# Noise level of HF 1 HP MINI DUST COLLECTOR



## Blind_Squirrel (Jun 13, 2008)

Are there any owners of the Harbor Freight 1 HP MINI DUST COLLECTOR http://www.harborfreight.com/cpi/ctaf/displayitem.taf?Itemnumber=94029 that can tell me what the noise level of one of these is?


----------



## eazis1 (Jun 13, 2008)

it sounds like a lawn mower


----------



## DCBluesman (Jun 13, 2008)

Scott - Without knowing your purpose, I would be wary of this unit.  According to the website "Filters particles down to 35 microns".  Most shop vac bags do better than that.


----------



## Russianwolf (Jun 13, 2008)

that's a rebranded PSI unit. I think they have more info on their site about it.

The bag is readily replaceable with a better one.


----------



## mrcook4570 (Jun 13, 2008)

It's pretty loud, as in leaf blower loud.  

The quietest dust collector I have found is http://www.woodcarverssupply.com/store/prodinfo.asp?number=251000&variation=&aitem=3&mitem=16
I purchased it without all of the attachments for carvers.  It is barely noticeable when it is running.  However, the 1hp mini from harbor freight has more suction.


----------



## rjwolfe3 (Jun 13, 2008)

I use it and its a little louder then my small shop vac.  It works great.  Never smell CA with it on.  I am planning on upgrading the bag.  Just my opinion (please don't tell me I'm a loser, I just can't afford one of the bigger DC's and it's better then nothing.)


----------



## Paul in OKC (Jun 13, 2008)

Rob, you're a loser! Not really, any dust collector is better than none. I didn't use one for a long time, after getting one, I couldn't believe the difference. (and I got a cheapo Homier brand when they where in town a few years ago). Even a shop vac is better than nothing.


----------



## penmaker56 (Jun 13, 2008)

It is very loud, use hearing protection. Other than that, upgraded with PSI's 1 micron bag, it works well if space is limited


----------



## intillzah (Jun 13, 2008)

This is a problem that I'm going to be tackling here one day.  My shop is about 10 yards from the hotel, and there are a couple of rooms that face my garage (the back of the rooms do)  So I don't know what to do when it comes to dust collection (don't want to tick off the hotel).  So for now, I'm thinking about a small shop vac and seeing were I end up.


----------



## Blind_Squirrel (Jun 13, 2008)

I currently have the smaller Fein shop vac that I use as a localize DC.  I am looking to get something that:
- Is small enough to go into my garage
- Can suck more CFM (I believe my Fein has 116 CFM ) without blowing my ear drums (or my wallet) out.  

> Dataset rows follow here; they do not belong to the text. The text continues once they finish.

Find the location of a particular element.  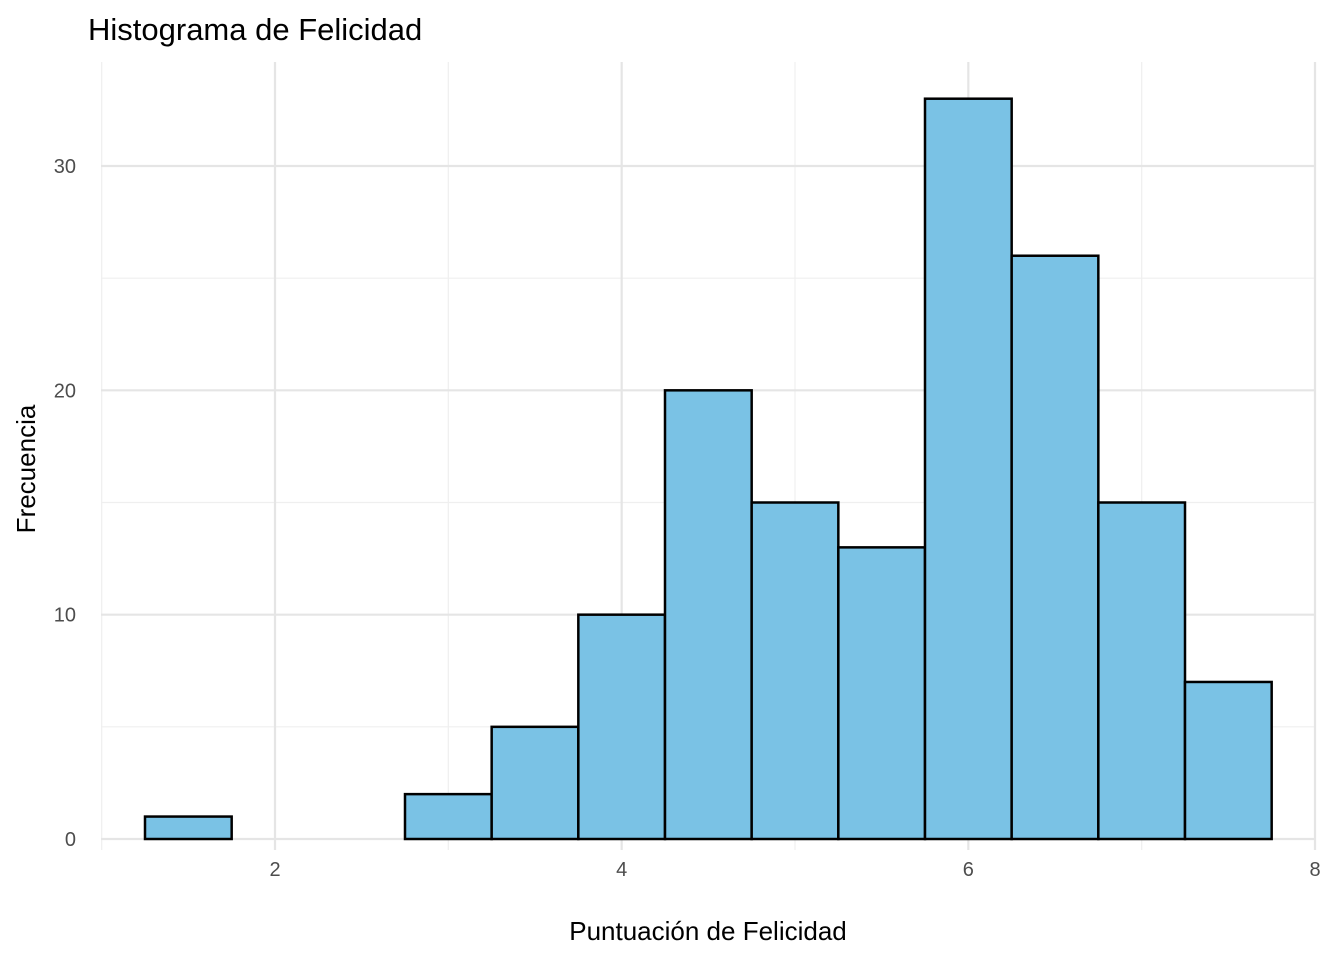

x-tick-label: 8 is located at coordinates (1314, 870).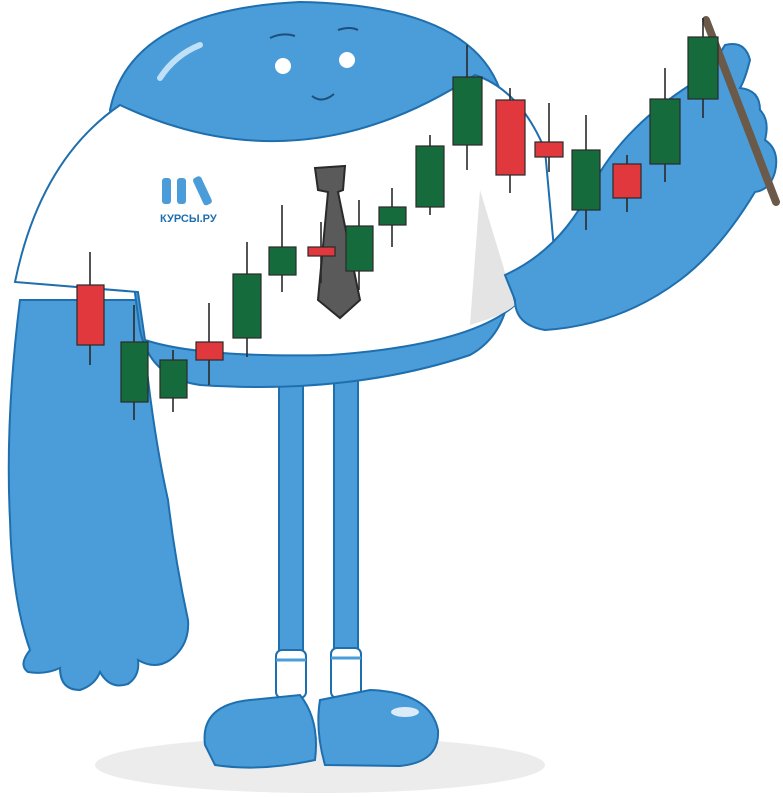 This screenshot has height=797, width=783. Describe the element at coordinates (338, 242) in the screenshot. I see `tie` at that location.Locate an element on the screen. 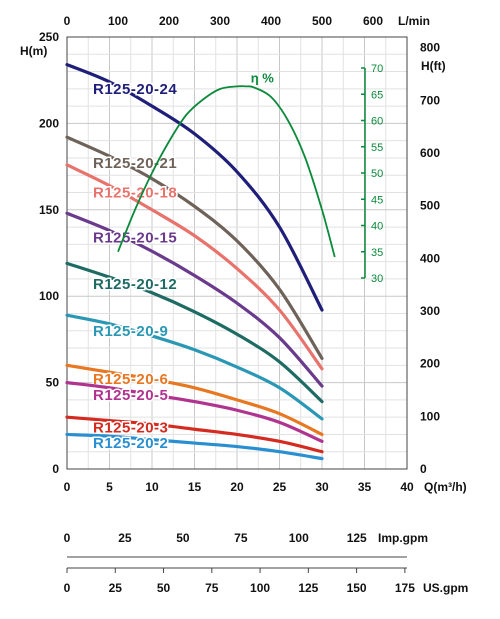  y-unit-left: H(m) is located at coordinates (34, 51). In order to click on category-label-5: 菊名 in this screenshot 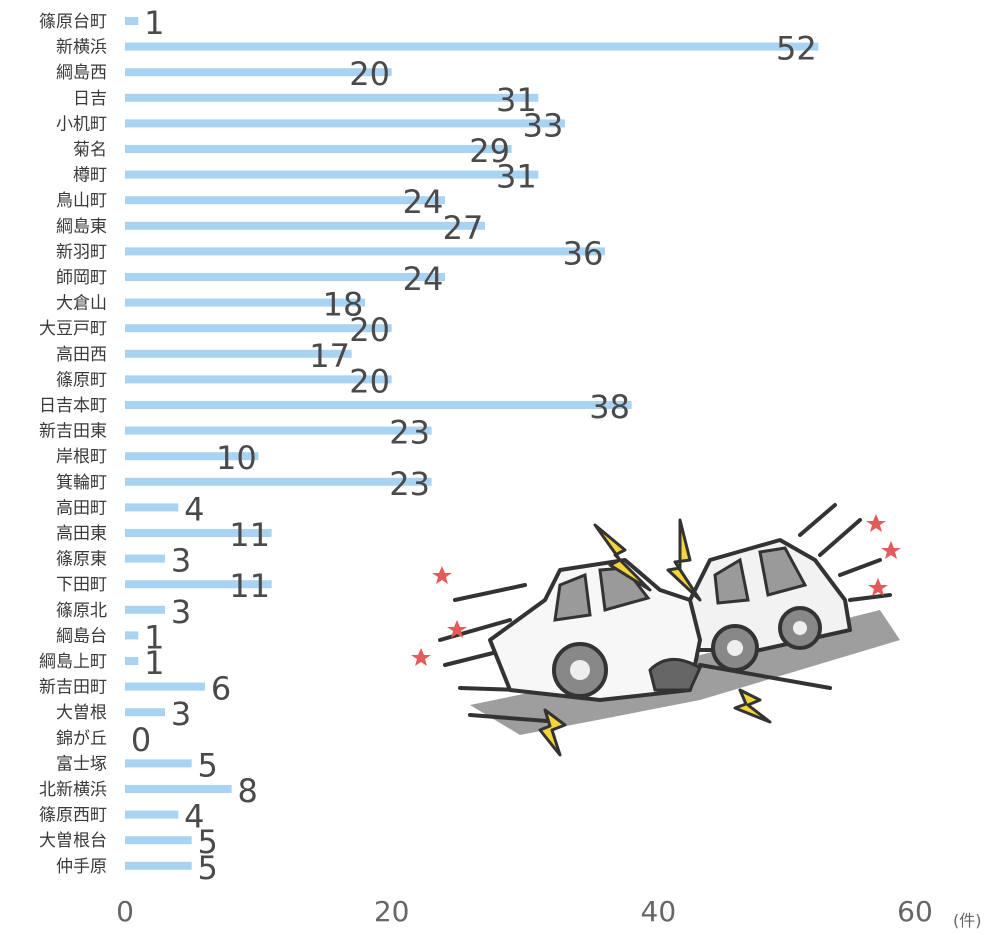, I will do `click(90, 150)`.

Regardless of what I end up doing I intend to upgrade the bag.


----------



## sbell111 (Jun 13, 2008)

> _Originally posted by intillzah_
> 
> This is a problem that I'm going to be tackling here one day.  My shop is about 10 yards from the hotel, and there are a couple of rooms that face my garage (the back of the rooms do)  So I don't know what to do when it comes to dust collection (don't want to tick off the hotel).  So for now, I'm thinking about a small shop vac and seeing were I end up.


How would you having a dust collector in your shop affect the hotel?


----------



## sbell111 (Jun 13, 2008)

> _Originally posted by Blind_Squirrel_
> 
> I currently have the smaller Fein shop vac that I use as a localize DC.  I am looking to get something that:
> - Is small enough to go into my garage
> ...


We have a 2hp HF dust collector in our garage shop.  It sucks well and wasn't very expensive.  I bought it on sale for something like $169 and also picked up the canister conversion kit for another hundred or so.

It's not too loud.  It's certainly louder than a shop vac, but not horribly so.  The additional dust clearing ability is worth a little bit more noise.  We did put as much distance between it and the primary working areas as possible.


----------



## Glass Scratcher (Jun 13, 2008)

> _Originally posted by Blind_Squirrel_
> 
> Are there any owners of the Harbor Freight 1 HP MINI DUST COLLECTOR http://www.harborfreight.com/cpi/ctaf/displayitem.taf?Itemnumber=94029 that can tell me what the noise level of one of these is?



*IT'S VERRY LOUD! LIKE A JET TURBINE LOUD!*

It is a super sucker.  I wouldn't mind getting another one for the house and putting a Mini-Clearview or an Oneida Dust Deputy on it.

You need to replace the bag that comes with it with a .3 (point 3) micron bag from Grizzly. 
http://www.grizzly.com/products/H4340

You can also put a muffler on it or build a sound suppression box for it.


----------



## intillzah (Jun 13, 2008)

> _Originally posted by sbell111_
> 
> 
> 
> ...


Just wanting to be a courteous neighbor and not keep those guests awake at night or PO'd..


----------



## TellicoTurning (Jun 13, 2008)

HF has a 2 hp with 1600 CFM that isn't all that loud... if you watch the sales, its under $200.


----------